The U.S. Navy’s sonar blasts in the Pacific and the Bahamas have caused irreparable damage to several species of whales and may have precipitated the many stranded pods of whales that have shown up around the world, such as the 45 sperm whales that were marooned in Tasmania in 2009.
How long will whales be able to cope with the cacophony of our kind? At one point, cities in New England and even the United Kingdom were lit by whale oil until the discovery of oil in Pennsylvania in 1900. Ironically, it is that very substance in our time that threatens life on Earth. We have become deaf to the world since the industrial revolution. The only thing worse than the sonar and pollution of mayhem we have poured into the seas, would be the loss of the cetaceans, which would silence the oceans forever. Those countries that continue to execute whales should be brought to justice. Whales, as the film “Blackfish” has shown us, were not created for human entertainment. We can no longer separate environmental equilibrium from economic sustainability.

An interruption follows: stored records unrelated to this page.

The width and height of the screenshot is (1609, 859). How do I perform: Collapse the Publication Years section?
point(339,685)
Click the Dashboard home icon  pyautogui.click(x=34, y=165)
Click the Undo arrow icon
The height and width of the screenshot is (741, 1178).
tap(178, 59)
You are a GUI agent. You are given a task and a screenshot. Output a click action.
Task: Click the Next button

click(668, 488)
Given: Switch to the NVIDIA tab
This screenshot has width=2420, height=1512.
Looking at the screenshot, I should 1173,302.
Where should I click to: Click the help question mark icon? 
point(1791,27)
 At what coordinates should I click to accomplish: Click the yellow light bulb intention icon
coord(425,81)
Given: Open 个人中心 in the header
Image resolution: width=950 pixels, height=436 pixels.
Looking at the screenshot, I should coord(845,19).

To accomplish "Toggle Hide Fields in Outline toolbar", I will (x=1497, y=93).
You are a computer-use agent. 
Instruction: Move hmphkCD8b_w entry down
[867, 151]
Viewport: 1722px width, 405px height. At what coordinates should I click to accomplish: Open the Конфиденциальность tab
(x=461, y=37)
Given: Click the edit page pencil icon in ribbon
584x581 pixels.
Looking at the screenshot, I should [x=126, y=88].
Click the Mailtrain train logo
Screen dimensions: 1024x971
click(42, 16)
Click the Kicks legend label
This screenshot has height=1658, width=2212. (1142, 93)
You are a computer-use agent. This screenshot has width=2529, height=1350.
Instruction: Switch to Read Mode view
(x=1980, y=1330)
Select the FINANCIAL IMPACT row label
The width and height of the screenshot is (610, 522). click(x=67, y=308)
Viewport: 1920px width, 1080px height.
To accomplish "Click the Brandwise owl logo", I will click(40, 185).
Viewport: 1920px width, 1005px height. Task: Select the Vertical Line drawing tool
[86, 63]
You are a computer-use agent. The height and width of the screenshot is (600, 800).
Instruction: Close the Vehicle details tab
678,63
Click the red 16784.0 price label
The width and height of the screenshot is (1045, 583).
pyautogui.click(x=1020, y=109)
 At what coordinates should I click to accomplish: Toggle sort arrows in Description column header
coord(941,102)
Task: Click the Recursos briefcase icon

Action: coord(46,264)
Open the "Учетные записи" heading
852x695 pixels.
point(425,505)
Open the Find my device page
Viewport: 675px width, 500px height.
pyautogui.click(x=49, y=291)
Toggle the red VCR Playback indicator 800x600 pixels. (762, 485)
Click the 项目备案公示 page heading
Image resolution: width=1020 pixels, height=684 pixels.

In a U.N.-style agreement on nature, modeled on the COP 21 Paris Climate accord, 23 former ministers are calling for urgent action on nature and the salvation of the oceans. The whales will be watching. We once tried to tame the oceans with our armadas and fleets. The lesson of our time is that humanity will have to learn to tame itself if we do not wish to see the ocean mercilessly sink to its knees, lifeless without coral, without giant angels like humpbacks. The cetaceans are the purest pause to our absolute conduct the oceans have. They have known who we are and what we are capable of for millennia. A part of us resides in the freedom of the cetaceans. A part of our souls is embodied in their heart. They move like waking dreams, mystical and evanescent yet magnificent mountains of corporeality. It is time we listened to the other species of Earth and finally find our place alongside the monarchs of the sea.